We have family in Nashville and visit two or three times a year. We often go to the Frist Art Museum, in an old Art Deco post office. It’s a beautiful container for interesting work.
I’ve never seen it generate quite the interest I saw last week.

LeXander Bryant is a Nashville-based artist. His exhibition shares the same space that recently held everyone from Picasso to Kahlo. But I’ve never seen so many people take photos underneath a sign to show they had been a part of it. People were resonating with what Bryant is doing.
What is he doing? I’m not sure how to describe it all.
It is photography, posters, videos and more–all of it arranged in a way that made it clear the presentation itself is a curated art experience.

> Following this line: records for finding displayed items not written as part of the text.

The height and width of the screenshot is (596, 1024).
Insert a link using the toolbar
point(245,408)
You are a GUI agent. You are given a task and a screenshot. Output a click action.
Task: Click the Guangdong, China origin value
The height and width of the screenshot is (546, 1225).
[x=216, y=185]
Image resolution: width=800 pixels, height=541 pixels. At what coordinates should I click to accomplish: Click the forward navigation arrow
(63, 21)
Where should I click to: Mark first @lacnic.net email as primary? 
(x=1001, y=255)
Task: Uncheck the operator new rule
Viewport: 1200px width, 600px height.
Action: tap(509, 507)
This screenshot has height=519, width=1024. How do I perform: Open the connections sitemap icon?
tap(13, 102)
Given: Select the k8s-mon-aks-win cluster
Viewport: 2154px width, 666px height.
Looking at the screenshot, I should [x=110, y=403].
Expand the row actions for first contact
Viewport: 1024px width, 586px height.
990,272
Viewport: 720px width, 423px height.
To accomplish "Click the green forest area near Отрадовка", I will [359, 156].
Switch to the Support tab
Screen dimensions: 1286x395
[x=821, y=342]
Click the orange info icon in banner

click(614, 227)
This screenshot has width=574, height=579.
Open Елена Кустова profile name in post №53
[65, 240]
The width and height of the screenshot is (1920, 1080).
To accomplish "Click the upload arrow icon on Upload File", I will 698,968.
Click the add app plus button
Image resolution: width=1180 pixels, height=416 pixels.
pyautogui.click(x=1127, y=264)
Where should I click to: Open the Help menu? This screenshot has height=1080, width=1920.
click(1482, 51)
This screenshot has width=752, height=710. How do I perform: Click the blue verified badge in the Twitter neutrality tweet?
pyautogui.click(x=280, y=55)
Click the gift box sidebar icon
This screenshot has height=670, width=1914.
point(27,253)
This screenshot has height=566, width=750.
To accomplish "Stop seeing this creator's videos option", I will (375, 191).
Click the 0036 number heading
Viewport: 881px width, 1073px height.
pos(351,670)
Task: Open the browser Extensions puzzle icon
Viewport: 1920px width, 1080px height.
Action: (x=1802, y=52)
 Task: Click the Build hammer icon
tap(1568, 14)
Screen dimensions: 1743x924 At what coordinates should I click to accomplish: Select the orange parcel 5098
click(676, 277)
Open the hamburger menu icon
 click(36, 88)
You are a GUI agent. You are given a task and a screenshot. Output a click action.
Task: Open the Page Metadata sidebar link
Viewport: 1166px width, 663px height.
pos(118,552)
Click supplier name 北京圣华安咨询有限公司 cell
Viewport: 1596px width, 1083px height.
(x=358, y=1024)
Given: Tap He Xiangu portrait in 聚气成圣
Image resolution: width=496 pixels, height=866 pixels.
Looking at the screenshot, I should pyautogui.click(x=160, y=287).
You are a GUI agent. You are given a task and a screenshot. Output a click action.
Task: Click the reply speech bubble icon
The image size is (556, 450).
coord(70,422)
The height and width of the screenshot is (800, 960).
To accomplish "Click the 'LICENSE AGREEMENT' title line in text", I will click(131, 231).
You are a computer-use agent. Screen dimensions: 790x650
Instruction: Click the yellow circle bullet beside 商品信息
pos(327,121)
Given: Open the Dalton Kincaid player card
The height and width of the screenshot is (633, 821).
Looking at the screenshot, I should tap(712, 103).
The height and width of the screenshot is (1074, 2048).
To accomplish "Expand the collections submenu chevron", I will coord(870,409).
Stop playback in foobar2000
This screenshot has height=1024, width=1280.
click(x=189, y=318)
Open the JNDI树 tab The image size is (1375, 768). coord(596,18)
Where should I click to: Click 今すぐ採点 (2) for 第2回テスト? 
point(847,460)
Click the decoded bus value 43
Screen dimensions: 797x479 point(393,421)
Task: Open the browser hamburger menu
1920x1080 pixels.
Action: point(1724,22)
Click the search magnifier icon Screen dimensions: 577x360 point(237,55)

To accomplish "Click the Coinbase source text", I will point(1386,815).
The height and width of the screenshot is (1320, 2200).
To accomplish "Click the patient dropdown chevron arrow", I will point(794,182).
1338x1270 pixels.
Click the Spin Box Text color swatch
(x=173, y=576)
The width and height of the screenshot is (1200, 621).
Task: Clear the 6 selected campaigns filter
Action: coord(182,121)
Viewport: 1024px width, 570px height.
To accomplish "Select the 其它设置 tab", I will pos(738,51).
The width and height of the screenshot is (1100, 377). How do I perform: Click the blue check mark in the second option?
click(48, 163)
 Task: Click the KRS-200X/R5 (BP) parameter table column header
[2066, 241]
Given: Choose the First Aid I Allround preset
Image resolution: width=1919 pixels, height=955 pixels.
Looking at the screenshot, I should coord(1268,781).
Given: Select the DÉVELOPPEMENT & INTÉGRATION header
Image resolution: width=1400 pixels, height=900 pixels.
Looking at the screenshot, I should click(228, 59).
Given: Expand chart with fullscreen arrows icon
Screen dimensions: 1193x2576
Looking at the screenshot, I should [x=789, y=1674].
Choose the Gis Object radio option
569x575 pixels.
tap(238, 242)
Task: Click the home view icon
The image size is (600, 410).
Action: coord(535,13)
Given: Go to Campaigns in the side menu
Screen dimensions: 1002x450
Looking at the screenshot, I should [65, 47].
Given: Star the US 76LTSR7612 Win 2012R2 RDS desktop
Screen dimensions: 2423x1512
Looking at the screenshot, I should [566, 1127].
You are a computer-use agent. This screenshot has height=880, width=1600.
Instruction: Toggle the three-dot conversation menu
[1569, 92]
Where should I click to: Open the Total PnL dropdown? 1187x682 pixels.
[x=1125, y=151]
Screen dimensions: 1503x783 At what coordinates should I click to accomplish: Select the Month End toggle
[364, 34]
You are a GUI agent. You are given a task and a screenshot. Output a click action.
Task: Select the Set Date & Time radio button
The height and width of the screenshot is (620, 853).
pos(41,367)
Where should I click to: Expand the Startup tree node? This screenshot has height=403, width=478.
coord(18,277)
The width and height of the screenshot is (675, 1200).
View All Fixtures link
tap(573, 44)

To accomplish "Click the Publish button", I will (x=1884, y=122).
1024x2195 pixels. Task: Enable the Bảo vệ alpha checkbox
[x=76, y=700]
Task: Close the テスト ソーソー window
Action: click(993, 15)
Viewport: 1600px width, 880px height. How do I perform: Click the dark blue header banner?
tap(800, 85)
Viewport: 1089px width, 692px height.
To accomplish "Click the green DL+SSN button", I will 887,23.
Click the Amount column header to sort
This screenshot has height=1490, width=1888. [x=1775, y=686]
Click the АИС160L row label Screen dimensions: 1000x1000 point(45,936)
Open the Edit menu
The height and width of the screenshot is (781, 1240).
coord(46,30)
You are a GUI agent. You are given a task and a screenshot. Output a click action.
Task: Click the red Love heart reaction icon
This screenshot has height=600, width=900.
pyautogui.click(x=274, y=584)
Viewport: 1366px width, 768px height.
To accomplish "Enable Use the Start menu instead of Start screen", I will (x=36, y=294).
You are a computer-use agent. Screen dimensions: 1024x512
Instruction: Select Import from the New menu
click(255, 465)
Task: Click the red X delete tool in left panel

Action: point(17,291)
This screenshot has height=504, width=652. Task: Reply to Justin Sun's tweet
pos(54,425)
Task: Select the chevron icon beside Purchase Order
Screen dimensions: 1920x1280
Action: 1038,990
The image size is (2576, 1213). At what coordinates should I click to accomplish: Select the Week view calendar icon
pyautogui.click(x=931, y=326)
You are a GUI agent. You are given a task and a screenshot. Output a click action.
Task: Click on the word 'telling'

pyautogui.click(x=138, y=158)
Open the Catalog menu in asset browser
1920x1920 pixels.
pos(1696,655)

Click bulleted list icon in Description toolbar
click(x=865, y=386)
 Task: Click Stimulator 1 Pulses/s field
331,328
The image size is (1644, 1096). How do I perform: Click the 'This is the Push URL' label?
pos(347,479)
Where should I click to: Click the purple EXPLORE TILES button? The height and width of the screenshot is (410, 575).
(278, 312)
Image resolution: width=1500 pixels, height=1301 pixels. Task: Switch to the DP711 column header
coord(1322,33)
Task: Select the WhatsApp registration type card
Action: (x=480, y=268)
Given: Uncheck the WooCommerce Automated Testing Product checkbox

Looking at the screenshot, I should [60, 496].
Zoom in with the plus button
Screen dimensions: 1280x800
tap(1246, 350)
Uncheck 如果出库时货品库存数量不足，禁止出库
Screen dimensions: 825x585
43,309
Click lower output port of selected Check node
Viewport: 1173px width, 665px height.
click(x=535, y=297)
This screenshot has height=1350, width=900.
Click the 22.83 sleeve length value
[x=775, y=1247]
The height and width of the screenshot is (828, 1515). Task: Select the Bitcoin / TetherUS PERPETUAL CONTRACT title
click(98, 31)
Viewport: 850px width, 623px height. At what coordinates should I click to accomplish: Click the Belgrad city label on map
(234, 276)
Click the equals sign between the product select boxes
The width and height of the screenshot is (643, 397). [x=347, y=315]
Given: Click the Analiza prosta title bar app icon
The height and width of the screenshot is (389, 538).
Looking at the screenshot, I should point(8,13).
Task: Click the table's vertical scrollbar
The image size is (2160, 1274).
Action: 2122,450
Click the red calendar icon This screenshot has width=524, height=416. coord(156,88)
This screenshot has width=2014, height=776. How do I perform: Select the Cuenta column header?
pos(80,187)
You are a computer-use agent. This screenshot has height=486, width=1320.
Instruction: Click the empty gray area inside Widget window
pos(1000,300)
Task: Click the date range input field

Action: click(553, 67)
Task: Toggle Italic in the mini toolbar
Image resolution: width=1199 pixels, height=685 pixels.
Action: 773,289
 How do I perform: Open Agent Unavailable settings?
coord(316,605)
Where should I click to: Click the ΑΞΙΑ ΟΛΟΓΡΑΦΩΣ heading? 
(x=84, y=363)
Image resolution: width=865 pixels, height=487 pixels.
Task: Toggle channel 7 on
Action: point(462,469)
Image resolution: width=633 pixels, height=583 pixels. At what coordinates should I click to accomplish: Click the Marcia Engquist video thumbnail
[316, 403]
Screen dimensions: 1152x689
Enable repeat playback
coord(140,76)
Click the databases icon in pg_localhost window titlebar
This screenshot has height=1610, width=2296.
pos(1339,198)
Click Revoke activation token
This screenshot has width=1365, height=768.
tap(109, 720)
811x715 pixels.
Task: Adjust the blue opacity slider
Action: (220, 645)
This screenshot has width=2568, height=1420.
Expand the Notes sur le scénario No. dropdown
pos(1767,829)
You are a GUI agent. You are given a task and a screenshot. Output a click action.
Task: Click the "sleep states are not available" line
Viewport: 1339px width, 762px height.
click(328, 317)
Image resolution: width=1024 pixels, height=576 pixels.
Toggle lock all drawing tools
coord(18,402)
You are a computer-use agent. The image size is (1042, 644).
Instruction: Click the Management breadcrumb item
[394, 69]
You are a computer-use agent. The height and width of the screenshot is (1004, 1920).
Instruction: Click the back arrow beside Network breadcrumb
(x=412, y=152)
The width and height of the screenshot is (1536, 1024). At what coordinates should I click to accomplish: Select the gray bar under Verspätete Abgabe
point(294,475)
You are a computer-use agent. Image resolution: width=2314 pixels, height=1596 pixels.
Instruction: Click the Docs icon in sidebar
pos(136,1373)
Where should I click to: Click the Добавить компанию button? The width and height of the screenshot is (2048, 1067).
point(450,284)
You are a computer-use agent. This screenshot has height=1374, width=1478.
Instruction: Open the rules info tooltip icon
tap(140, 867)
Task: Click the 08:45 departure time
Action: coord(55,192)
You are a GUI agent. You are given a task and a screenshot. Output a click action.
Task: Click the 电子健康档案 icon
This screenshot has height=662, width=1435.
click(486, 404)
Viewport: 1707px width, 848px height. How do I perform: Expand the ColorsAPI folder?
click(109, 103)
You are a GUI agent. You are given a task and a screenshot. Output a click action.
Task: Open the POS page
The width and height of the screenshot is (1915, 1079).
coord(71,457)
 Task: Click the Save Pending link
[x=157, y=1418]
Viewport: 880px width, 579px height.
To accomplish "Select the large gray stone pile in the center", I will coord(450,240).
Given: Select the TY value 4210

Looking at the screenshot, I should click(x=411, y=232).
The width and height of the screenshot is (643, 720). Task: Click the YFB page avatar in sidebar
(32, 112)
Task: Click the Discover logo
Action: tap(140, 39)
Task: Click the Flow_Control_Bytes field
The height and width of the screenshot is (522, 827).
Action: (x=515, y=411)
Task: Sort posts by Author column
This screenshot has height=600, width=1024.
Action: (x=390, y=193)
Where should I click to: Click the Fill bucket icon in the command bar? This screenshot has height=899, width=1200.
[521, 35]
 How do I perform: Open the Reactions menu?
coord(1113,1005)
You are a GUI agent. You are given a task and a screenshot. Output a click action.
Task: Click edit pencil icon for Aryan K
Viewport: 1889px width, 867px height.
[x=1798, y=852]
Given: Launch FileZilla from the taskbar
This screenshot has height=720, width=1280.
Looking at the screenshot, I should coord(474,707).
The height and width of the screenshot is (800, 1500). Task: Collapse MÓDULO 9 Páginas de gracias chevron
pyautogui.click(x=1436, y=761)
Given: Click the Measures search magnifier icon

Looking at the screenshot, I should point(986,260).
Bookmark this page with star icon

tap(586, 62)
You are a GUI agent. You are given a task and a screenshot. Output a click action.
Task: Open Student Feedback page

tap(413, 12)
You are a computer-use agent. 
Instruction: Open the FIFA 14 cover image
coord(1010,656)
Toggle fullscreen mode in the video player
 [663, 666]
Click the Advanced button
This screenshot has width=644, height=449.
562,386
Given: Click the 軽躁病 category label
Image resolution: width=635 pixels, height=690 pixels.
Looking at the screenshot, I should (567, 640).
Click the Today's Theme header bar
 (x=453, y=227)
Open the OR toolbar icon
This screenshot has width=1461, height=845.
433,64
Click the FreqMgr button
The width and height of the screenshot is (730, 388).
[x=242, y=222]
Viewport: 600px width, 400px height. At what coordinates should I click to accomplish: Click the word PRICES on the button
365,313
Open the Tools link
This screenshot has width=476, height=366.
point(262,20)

The photo that especially grabbed me was a father surfing on his phone, sitting on a bus with his kid asleep in his arms. That’s real life.
I have no background in critical analysis of art. I can only tell you that it seemed like the entire thing is one big love letter to his community. He had curated–documented–his experience in a small town in the South.
I suppose we could spend lots of time here talking about poverty, prejudice, etc. But that isn’t where his art focuses. It is on the beauty in his community.
Bryant went beyond documenting to also challenge the viewer. Several posters and cuts on his video throw a challenge or question our way.
“Who are you and why are you here?”
I see Bryant answering his own question by sharing his heritage with us–and by making use of what that heritage and his situation has given him.
Example: The man has incorporated a QR code into his art–it shows up in the exhibition’s video, too. And where does that QR code lead? To his Instagram account, of course.
He’s using his chance at the Frist to grow his followers. Which is a great example of taking advantage of the hand you are dealt and playing it!
Maybe I’m making too much of that. And I don’t think art needs to have a moral.
But I do think it needs to give us a perspective on truth. At its best, it needs to be in some sense good and beautiful, too.
So here are two takeaways I see in this successful artist’s work:
First: Don’t be a victim. Embrace what you’ve been given. Make use of it. All of it. Every opportunity.
Second: Fathers and father figures are important. Somebody is looking up to you. Don’t squander that.
I didn’t just get that from the picture of a dad holding his kid.
The sculpture at the beginning, under the sign? It’s a concrete installation. Bryant’s dad worked in concrete and modeled hard work for him from a young age.
Beauty can grow anywhere, if you focus on it and help make it happen. Good luck today.

LeXander Bryant: forget me nots will be at the Frist Art Museum through May 1.